Letters to the editor often give the average person a soapbox to express their opinion. But in order have their letters published and to persuade the most amount of people, authors of these letters often include a number of the features known as the 10 essential components to improve their writing. Joseph Henderson’s use of the 10 Essential Components in his letter to the editor titled “An Hourly Worker’s Questions for the President” helps make a persuasive case for the reader. In his letter Henderson used many of the original ten components including “A Call to Action”, “The Rhetorical Flourish”, “Your Credentials”, “The Citation”, and “An Objection”.
The first of the 10 Essential Components that Henderson uses is “The Citation”. Henderson’s use of this component helps persuade the reader by letting them know who the author is responding to and what their point of view might be. In addition, this citation likely helped this letter get published, as the citation is a crucial part of the letter to the editor format. In summation Henderson’s use of “The Citation” improves his letter to the editor and helps make a more persuasive case.
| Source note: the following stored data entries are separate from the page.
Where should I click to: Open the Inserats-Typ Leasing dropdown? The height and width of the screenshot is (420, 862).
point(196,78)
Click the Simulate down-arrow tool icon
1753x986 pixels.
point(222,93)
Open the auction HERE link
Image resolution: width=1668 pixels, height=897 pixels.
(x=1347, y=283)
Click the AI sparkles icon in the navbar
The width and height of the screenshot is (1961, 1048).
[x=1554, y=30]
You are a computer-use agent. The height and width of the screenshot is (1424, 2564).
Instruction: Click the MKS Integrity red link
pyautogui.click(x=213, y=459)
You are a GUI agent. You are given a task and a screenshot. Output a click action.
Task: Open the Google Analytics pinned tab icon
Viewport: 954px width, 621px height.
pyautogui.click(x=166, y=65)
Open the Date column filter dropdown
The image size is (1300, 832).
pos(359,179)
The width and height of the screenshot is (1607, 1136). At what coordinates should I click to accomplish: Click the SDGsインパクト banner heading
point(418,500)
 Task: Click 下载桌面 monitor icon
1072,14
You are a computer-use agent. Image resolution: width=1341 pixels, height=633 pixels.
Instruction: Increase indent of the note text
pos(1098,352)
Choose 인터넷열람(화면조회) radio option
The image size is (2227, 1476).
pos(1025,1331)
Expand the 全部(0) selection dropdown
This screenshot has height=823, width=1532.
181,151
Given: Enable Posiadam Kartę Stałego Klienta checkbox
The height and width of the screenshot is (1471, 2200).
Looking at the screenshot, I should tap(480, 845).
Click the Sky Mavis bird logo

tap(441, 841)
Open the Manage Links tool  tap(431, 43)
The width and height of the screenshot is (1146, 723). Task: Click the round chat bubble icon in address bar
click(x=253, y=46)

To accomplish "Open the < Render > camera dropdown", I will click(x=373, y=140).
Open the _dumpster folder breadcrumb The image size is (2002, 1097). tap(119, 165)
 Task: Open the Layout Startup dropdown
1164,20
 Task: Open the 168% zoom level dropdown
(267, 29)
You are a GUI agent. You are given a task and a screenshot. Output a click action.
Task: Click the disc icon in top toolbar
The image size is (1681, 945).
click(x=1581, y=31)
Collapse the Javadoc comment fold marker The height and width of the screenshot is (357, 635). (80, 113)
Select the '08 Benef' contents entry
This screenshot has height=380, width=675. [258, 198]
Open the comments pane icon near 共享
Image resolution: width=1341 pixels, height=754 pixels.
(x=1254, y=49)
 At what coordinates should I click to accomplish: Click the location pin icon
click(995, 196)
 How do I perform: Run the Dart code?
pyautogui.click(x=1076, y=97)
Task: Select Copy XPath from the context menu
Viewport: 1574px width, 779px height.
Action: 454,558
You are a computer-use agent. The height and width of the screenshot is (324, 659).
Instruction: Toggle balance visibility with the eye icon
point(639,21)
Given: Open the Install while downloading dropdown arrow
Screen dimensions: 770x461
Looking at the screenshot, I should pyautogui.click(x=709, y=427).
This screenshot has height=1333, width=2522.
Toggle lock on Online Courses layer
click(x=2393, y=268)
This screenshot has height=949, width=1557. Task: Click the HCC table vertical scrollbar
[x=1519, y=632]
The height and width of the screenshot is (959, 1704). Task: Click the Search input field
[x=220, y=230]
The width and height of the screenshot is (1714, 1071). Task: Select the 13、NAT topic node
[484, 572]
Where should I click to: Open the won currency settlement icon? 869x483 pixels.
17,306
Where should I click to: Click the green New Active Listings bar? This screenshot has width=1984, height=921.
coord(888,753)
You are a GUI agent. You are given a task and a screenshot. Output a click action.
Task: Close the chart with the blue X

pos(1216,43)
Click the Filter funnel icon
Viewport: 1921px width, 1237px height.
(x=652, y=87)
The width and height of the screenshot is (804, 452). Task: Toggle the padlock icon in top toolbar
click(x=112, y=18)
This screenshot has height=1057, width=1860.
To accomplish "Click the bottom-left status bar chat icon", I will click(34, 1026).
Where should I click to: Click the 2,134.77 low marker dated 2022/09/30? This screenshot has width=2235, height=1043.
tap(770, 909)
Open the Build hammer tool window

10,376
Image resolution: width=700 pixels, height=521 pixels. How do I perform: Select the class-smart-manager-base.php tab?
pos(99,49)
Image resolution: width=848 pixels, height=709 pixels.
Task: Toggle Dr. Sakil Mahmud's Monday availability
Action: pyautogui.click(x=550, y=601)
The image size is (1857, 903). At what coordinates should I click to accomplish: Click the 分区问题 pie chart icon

Another component Henderson uses that enhances his letter is “Your Credentials”. He uses this component when he exclaims “I am a 65-year-old hourly employee at a hotel in Durham, N.C.” (Henderson). His use of this component lets the reader know that he is personally affected by what he is writing about and is invested in his argument. Additionally, this component shows the reader that He has a firsthand understanding of what he is writing about. Furthermore, Henderson being personally affected by the topic he is writing about could help him gain sympathy from the reader. If he did not use this component in his writing it could have damaged its persuasive case by making it less likely that the reader would trust his authority on the subject and have sympathy to his plight. All in all, the use of credentials by Henderson enhanced his letter’s persuasiveness by drawing sympathy from the reader and letting the reader know that he has a personal stake in the issue he is writing about.
The next component Henderson uses is “Rhetorical Flourish”. This component helps invoke an emotional response from the reader that may persuade them to the author’s side. Henderson uses this component when he exclaims “And then, too, many parents will learn they can’t be home to make their children’s dinner and have to scramble for child care. And then, many of us will learn our desperately needed 40 hours have been trimmed and the coming paycheck slashed” (Henderson). This example appeals to the reader’s sense of family and emotions which can help persuade the reader to the author’s side. To conclude Henderson uses the “Rhetorical Flourish” to effectively appeal to the readers morality which can shift them to his side.
A further component Henderson used in his letter was “An Objection”. This component involves refuting a claim made by the author you are responding to. Henderson uses this component when he asserts “But that rosy portrait of job creation and increased wages is not borne out by the realities many of us live with. Certainly not in my hometown and certainly not among the millions of workers waiting for next week’s schedule to post” (Henderson). This component is used to show the reader that the opposing side’s claims are false. If Henderson did not use this component it would be unlikely that readers would be persuaded by him because he would not be proving anything wrong. To sum it up Henderson’s use of this component makes a persuasive case for the reader by refuting the person the author is responding to.
The last of the 10 essential components that Henderson uses is “A Call to Action”. This component is used at the end of the letter when Henderson asserted “And surely we as a people can do better than this.” (Henderson). In this statement he is calling for people to take action against unfair labor practices and demand better for themselves. This component serves the purpose of getting people to take action in favor of the author’s viewpoint. If it were not included perhaps the reader would have been persuaded but would have not done anything to help the cause. In conclusion this component helps make a persuasive case for the reader by encouraging them to act in support of the author’s argument.
In closing Henderson’s ample use of the 10 Essential Components greatly increases his letter’s persuasiveness. If Henderson did not include any of these components it is unlikely that his letter would have persuaded anyone at all. Although Henderson’s letter does not contain all ten of the components it still managed to be persuasive. In the end Henderson effectively used The 10 Essential Components to make a very persuasive case for the reader.